IMPROVING SEQUENCE ASSEMBLIES USING HIGH-QUALITY OVERLAPS

Michael Roberts1, James Yorke2, Brian Hunt, Wayne Hayes, Aleksey Zimin, Cevat Ustun, Paul Havlak
1tri@ipst.umd.edu, University of Maryland; 2yorke@ipst.umd.edu, University of Maryland

Finishing a genome costs about as much as the initial assembly, with most of that cost directed towards filling gaps (Celniker et al, Genome Biology 2002-03-12). Since initial assemblies typically get 95-99% of the sequence, any improvement in quality and amount of sequence to bring us closer to 100%, no matter how small, translates into an enormous cost savings for the finishing step.

Recall that one of the first steps in genome sequence assembly is determining which reads overlap. In this talk we will present recent results from a collaboration between the University of Maryland and the Baylor College of Medicine which measures the effect on assembly of various techniques for computing overlaps, while the remainder of the assembly process remains unchanged. The efficacy of some of the Maryland techniques have already been demonstrated last year in collaboration with Celera Genomics Inc., in their assembly of Drosophila melanogaster; here we study their effect on the assembly of the genome of Rattus norvegicus.

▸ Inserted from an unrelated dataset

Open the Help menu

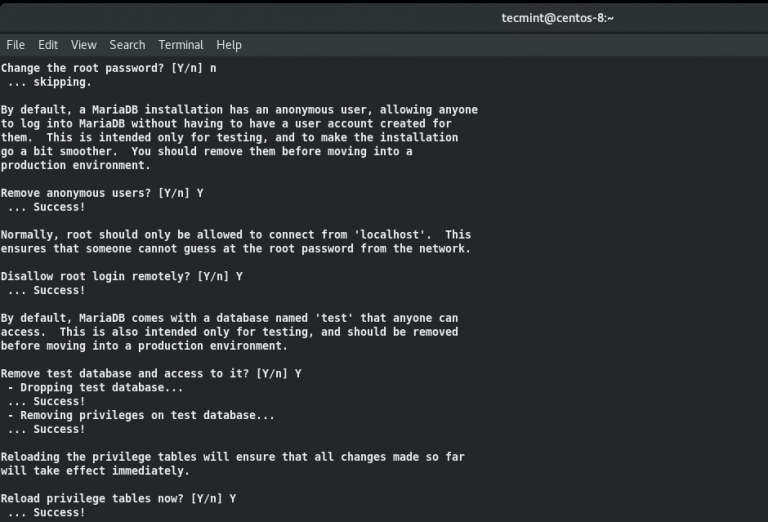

As a basis for comparison, we test our assemblies against a small amount of independently finished sequence which exists for R. norvegicus.

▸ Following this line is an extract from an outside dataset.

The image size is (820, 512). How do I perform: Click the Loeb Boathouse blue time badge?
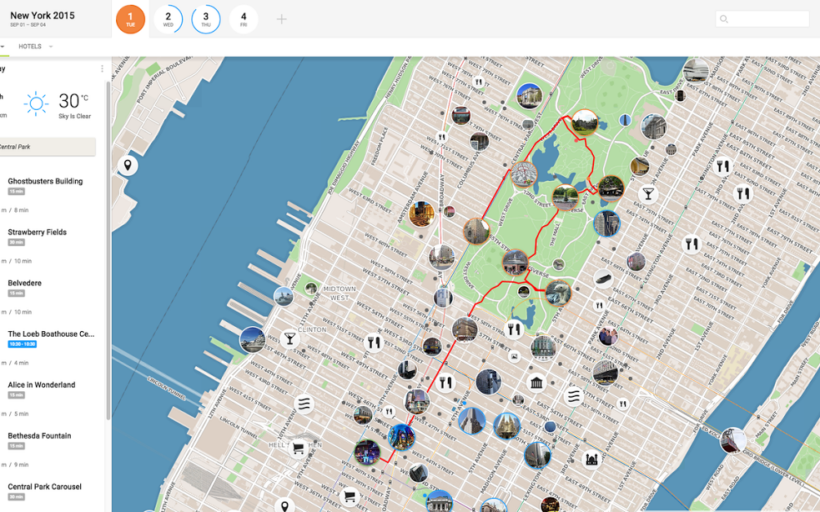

The Atlas assembly at Baylor has already produced a high-quality draft sequence for R. norvegicus. Nonetheless, this still leaves some five percent of the mapped scaffolds in gaps. We find that when the set of overlaps are more carefully selected before being fed to Atlas, the quality of the scaffolds improves over the already high quality assembly. Specifically, the total amount of sequence produced increases by several percent, bringing us much closer to 100%; as well, correctness of individual bases and contig length improve.

Read Extension.
Trimmed reads have far fewer bases than untrimmed reads. Making use of some of the low quality region is of considerable value since the U.S. government alone spends roughly $100 million generating these sequences annually. We use multi-read-comparison based error correction to generate a consensus sequence across long stretches of low-quality bases. We find that several moderately low-quality overlapping sequences can give us as much information as a single high-quality sequence, allowing us to extend the length of individual reads by up to 80%, giving several hundred extra bases per read and improving sequence assembly even further than above.